We can only hope that the guests who’ve been invited make use of Black style innovators like Dapper Dan, Telfar Clemens, Kerby Jean-Raymond, and Christopher John Rogers—style architects who don’t just create clothes, but create codes for survival, visibility, and rebellion. But in the context of this event, the rebellious style tradition risks dilution as it is fashioned into costumes for the comfortable.
Many artistic spaces have suffered from the boundlessness of cultural inclusivity, especially cultures that belong to the most marginalized. It is masked as a way to signal inclusivity for all, perpetuating the delusion that everyone should be invited to the party. But when marginalized culture becomes something gatekept by the elite, history begins to repeat itself; the mainstream puts out “DEI” fires by packaging struggle into trends, practicing aesthetics of ‘wokeness’ rather than practicing its ethics. And the misfortune is in our participation in that strange loop.
One thing about us (and we know who we are): our cultural production is never casual; it is always functional first. We dub it fly—not for what it is, but for what it does for us, and how it feels. Only then does the world, overzealous and obsessed with countercultural trends, call it universal. The tricksters among us would argue that that’s not always a bad thing, and I might agree. But in the context of this Met Gala, under this theme, we maybe should start asking: as we include others into the codes to our survival that we’ve been commissioned to preserve, how do we, in turn, exclude ourselves?

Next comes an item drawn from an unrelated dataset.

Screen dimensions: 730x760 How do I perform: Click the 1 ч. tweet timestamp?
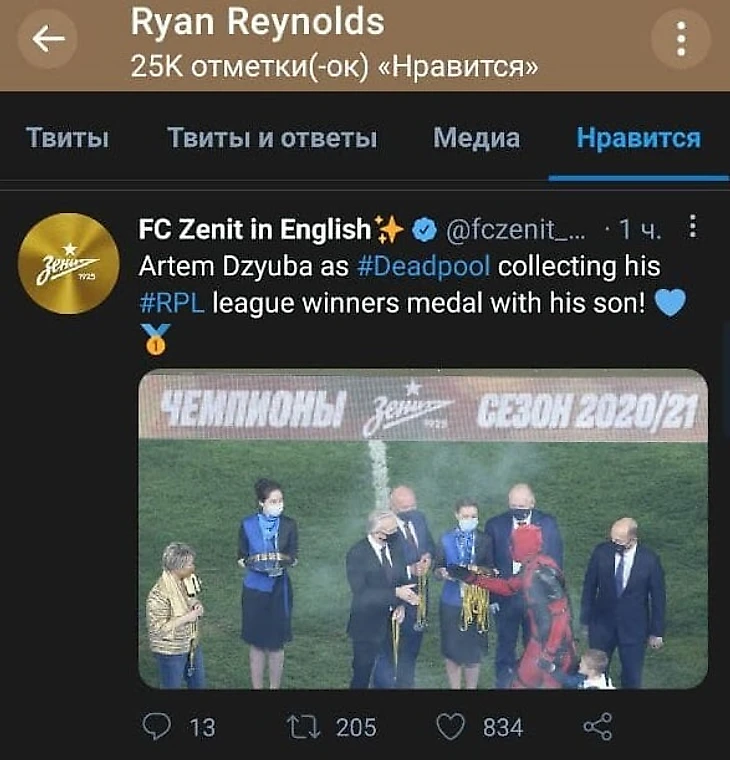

I may be naive or off-brand for hoping that the spirit of Black dandyism will be alive through the work of Black designers anyway. Impeccable execution in this case would mean the dandy’s rebellious codes are so deeply embedded in each Black designer’s vision that the rest of the world “won’t even know what they are looking at.”
However, a larger part of me feels like the sentiment is a convenient moral excuse to relinquish consciousness of our intentions and, by effect, the preservation of our codes. In the words of performance studies scholar Fred Moten: “The art being produced is often quite good, but it also reveals a rupture and a set of problems and constraints at the level of the relationship between Black life and Black art that have to be addressed.” So we have to interrogate the problem: who gets to wear the dandy’s power? Who gets tailored, styled, and adorned in details from the margins of society? And to whose “awe and fright?”

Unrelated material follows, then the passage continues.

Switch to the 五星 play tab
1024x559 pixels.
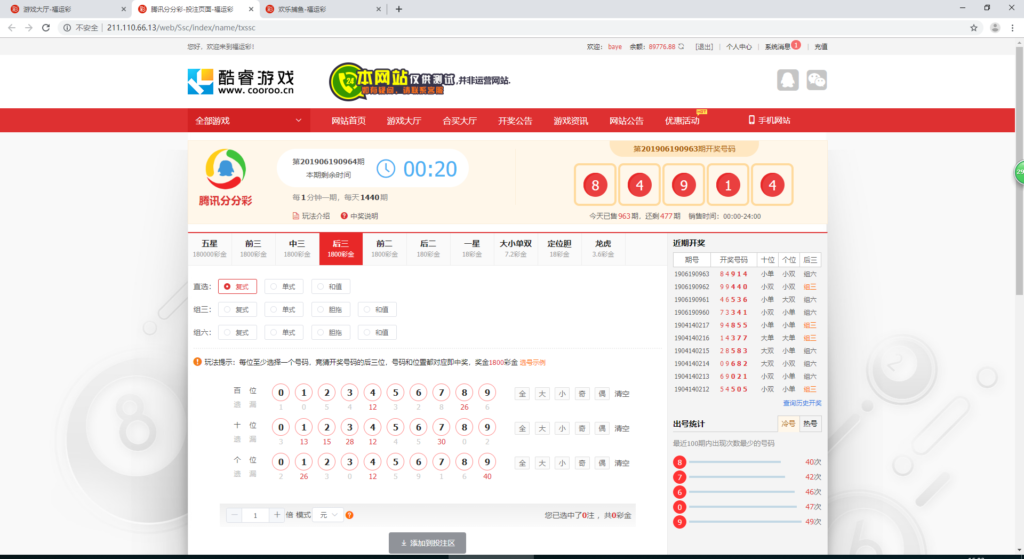(x=209, y=248)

Because the real dandies will be outside, in their true fashion of fugitivity and disruption. As Kimberly Jenkins noted, “The Met Gala is not the people’s gala.” People on the margins of society are truly the ones holding the needles that are pushed ever-forward into the fabric of our liberation. This is how the Met Gala has been and will continue to be a site of increasing resistance—and no amount of tailoring Blackness onto the empire that will mitigate that reckoning. The work of the artist has always been to reflect the time, and there are many artists on the outskirts who I am hoping will speak to the moment in protest somehow, if not by divesting from the event altogether.
Nothing about experiencing this world today is superfine other than the people. And they will be outside, too—creative voices more powerful than elite pageantry, sharper than any precision tailoring, and truer than the status and the stage. And we will know exactly what we’re looking at, and why we are looking.